If the current religions could embrace and adapt you might have a leg to stand on. However, currently it took 200 years for the Catholic church to awknowldege evolution and they still don’t teach it in schools. Knowledge is progressing far faster than the church is willing to adapt. At this point it needs to be left behind.
kantalope says
“THOSE
religious fanaticshistorians are interpreting thebiblehistory incorrectly,” saysreligious fanatichistorian.I get to cite me….yay.
I’ll just toss in – those medieval scholars were inspired by those classical greek scholars (kepler in particular seemed to have a thing for those aristotalian perfect circles) but those greek works had been suppressed and lost for centuries by (wait for it if you have not already guessed)…the christians!
I deny your individual christians helping science during the renaissance and trump with their official organized behavior up to that point.

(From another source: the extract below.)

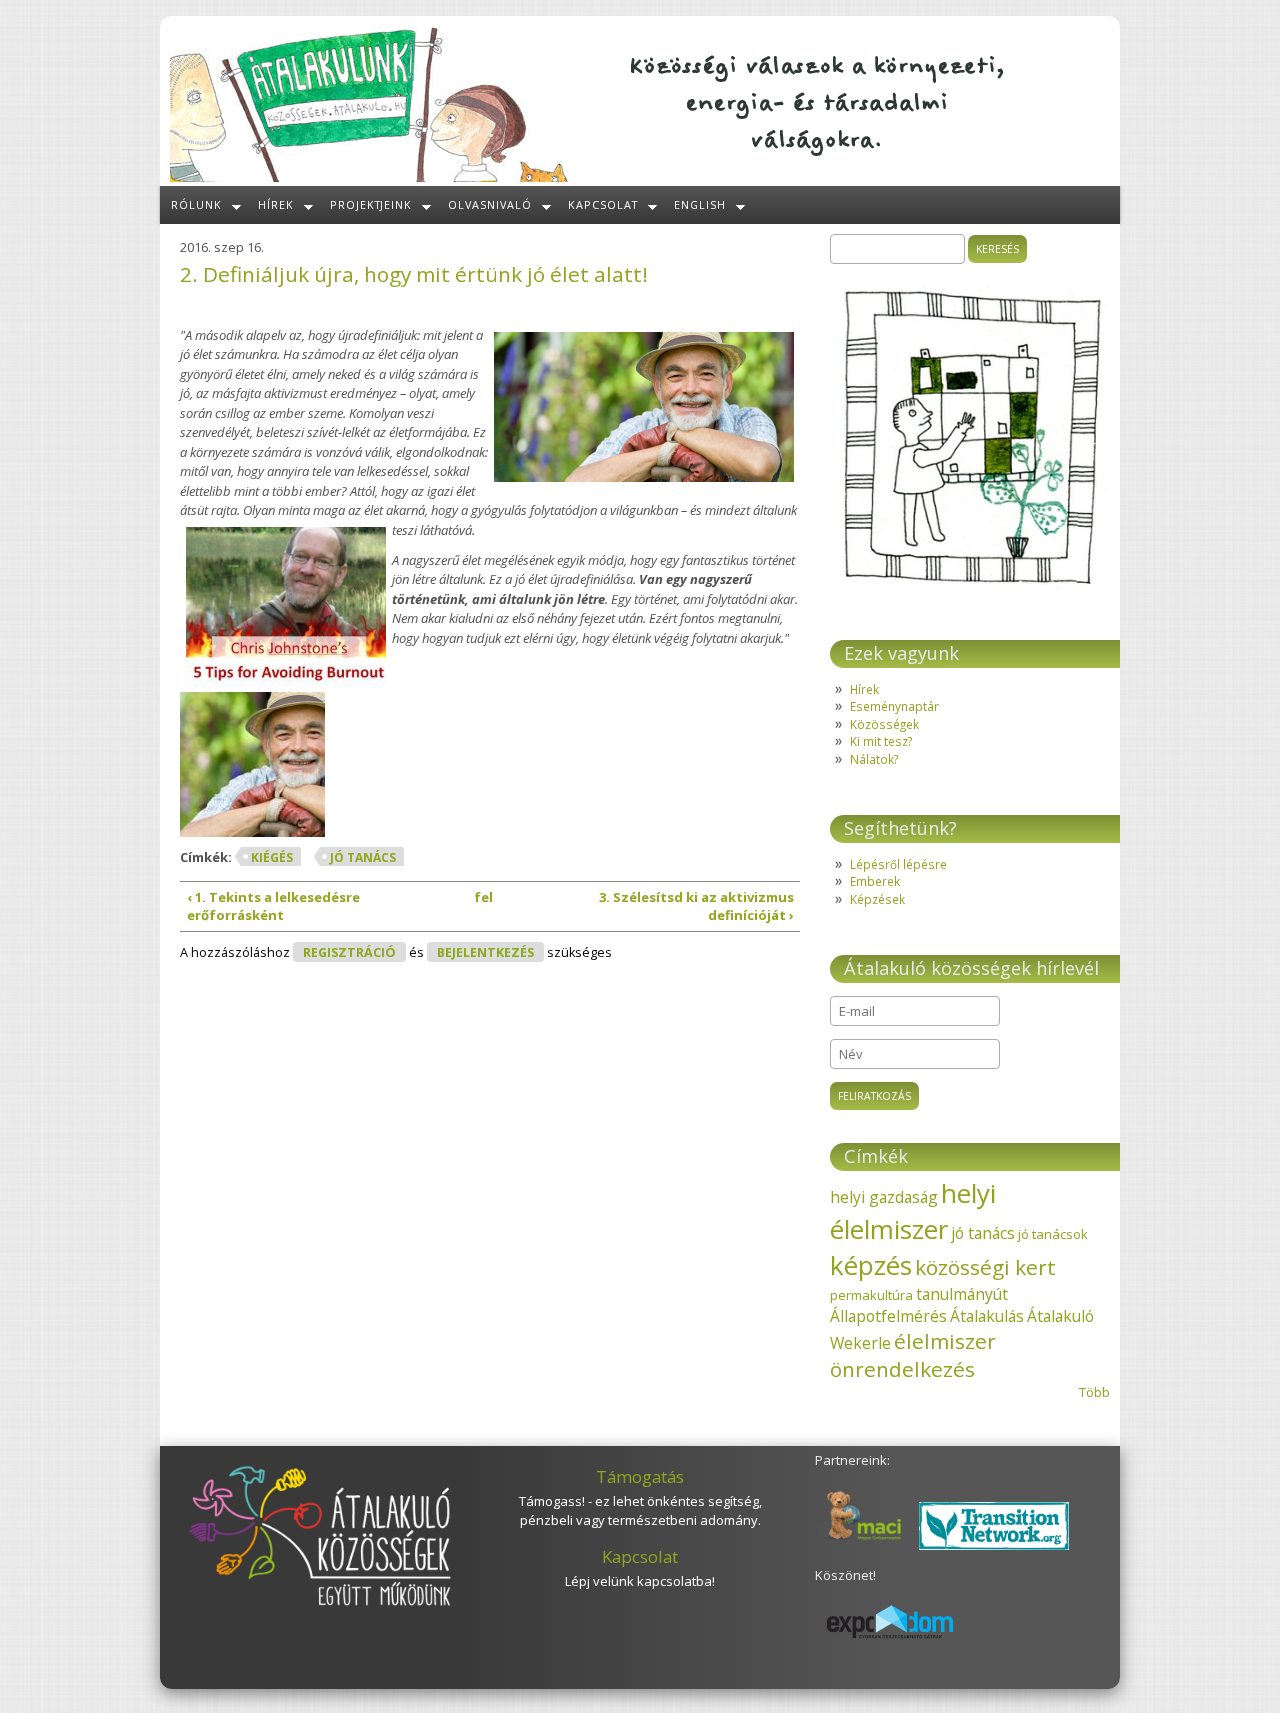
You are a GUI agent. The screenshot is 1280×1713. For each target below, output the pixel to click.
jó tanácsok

I win on “time of possession” if nothing else.
booyah, football metaphor.
magistramarla says
To David Marshall and others,
I am not a scientist, just a scholar of Latin and Ancient Greek. I agree that much of western science had it’s origins in Ancient Greece and Alexandria in Egypt.

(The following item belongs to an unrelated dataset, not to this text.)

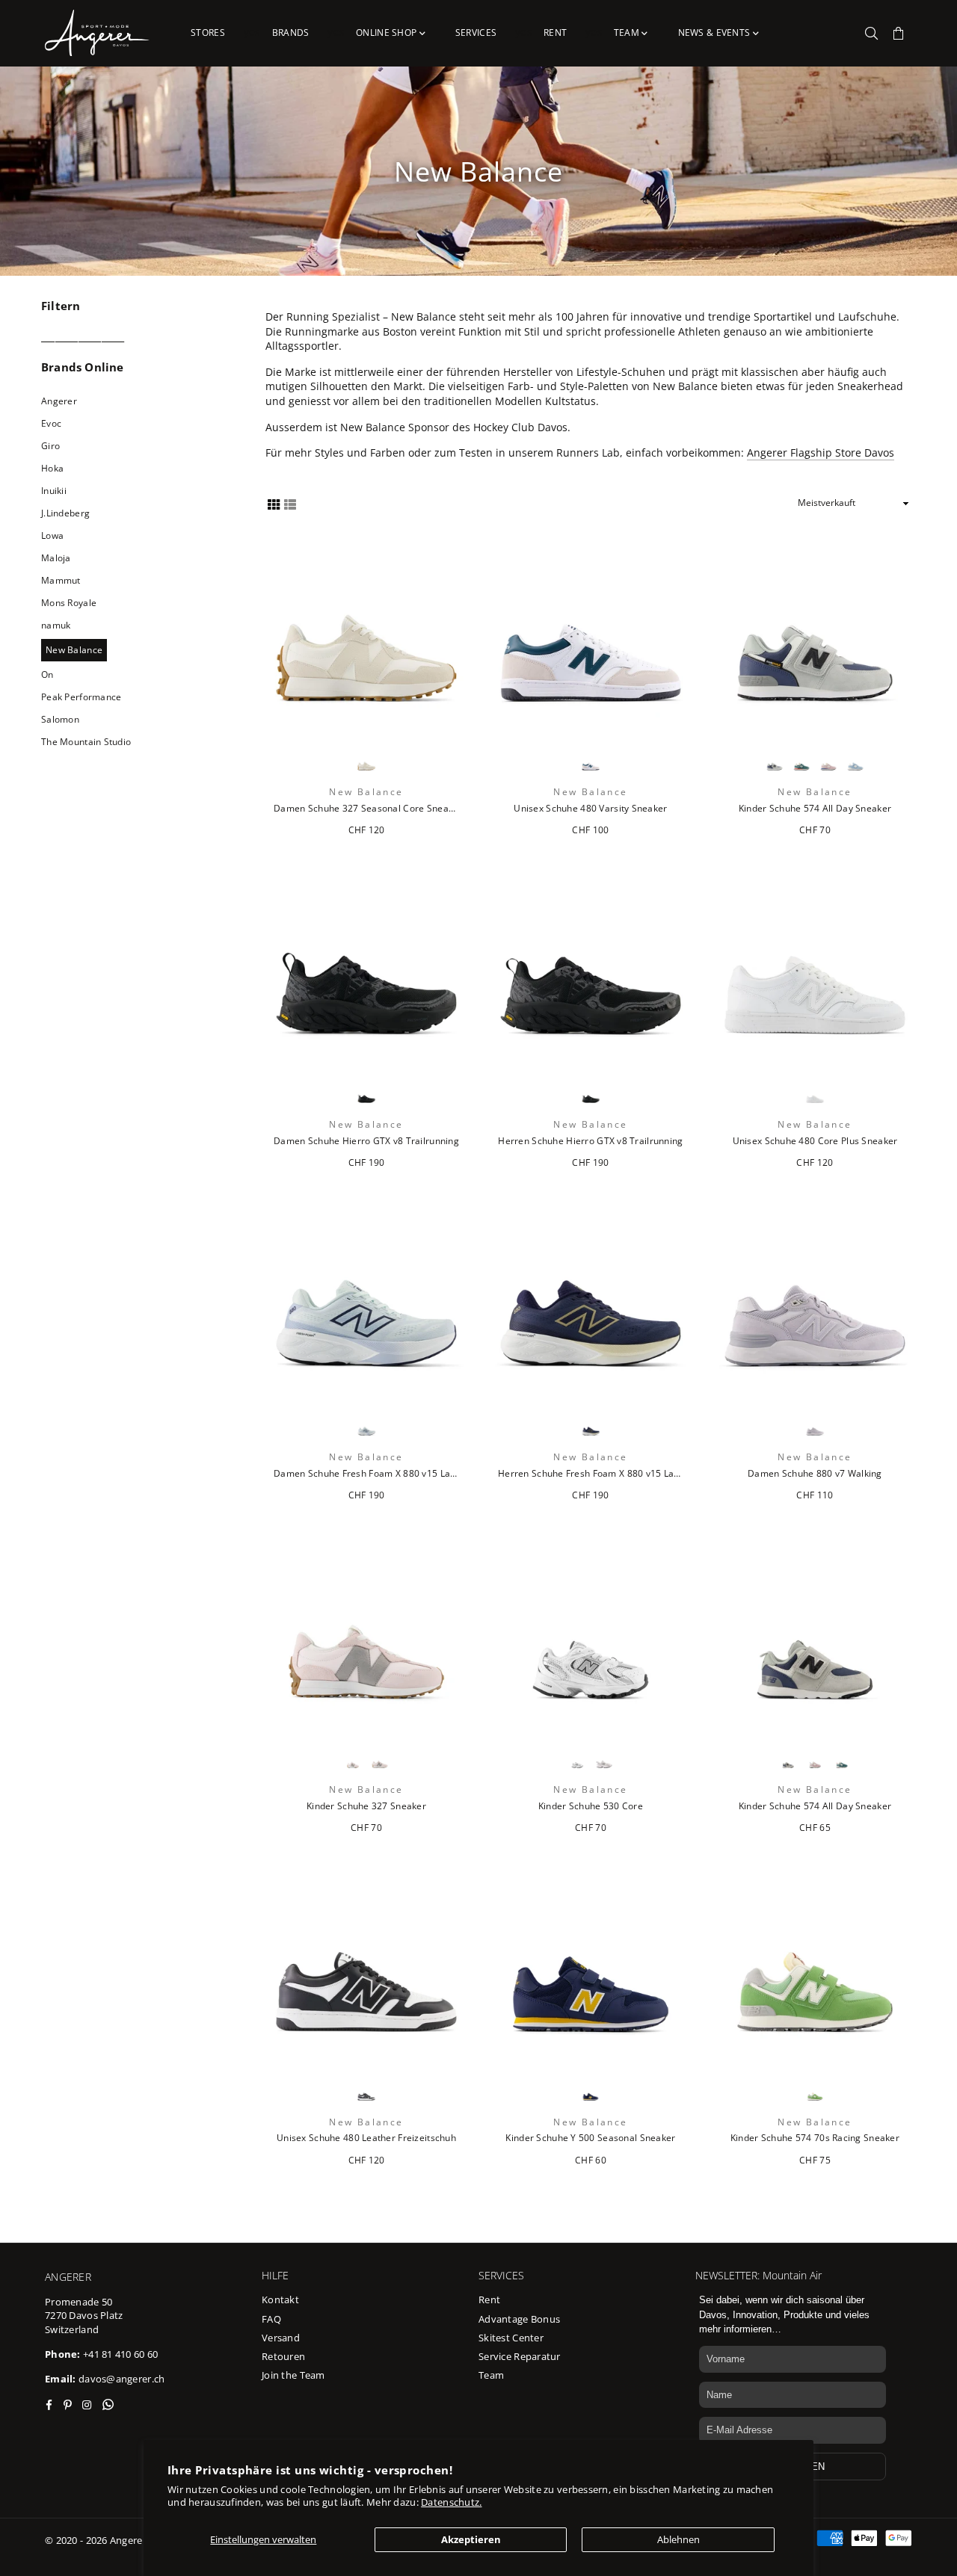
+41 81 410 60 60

The Egyptians made many scientific innovations, which were unfortunately lost with the loss of the Great Alexandrian Library. Those Egyptian innovations certainly had nothing to do with xianity.
My question to all of you is this: Why is everyone ignoring the knowledge of science that had it’s origins in Asia?
DM says “Both times science arose, in ancient Greece and in late Medieval Europe”.
Again, I’m not a scientist, but didn’t science also arise in Asia? Why is that being ignored? Could it be because it definitely had nothing to do with xianity?
Antiochus Epiphanes says
Irrelevent. Faith motivates all kinds of behaviors. Do you want to make the argument that faith was more important than reason in guiding those discoveries?
raven says
So what? Back then the Theory of Evolution didn’t exist and being an atheist was a death sentence.
These days Kepler would almost certainly think creationism is silly superstition and admire the wildly successful Theory of Evolution. Like most educated scientists.
He would quite likely be a No Religion. The percentage of No Religions goes up with education and intelligence.
David Marshall, if your religion was true, you wouldn’t have to lie.
How pathetic does a religion have to be when all that is left is evil and mentally ill people trying to hold it together with lies and nonsense?
raven says
Not really. Ken Ham is first of all a conman and disowns the Flat Earth and Geocentrism for commercial reasons. I doubt he believes anything except that he needs more of your money.
Creationists go after evolution because it is the easiest target. They will get the rest of the sciences later. They really hate the Big Bang, geology, and neurobiology because neuroscientists haven’t found the soul yet.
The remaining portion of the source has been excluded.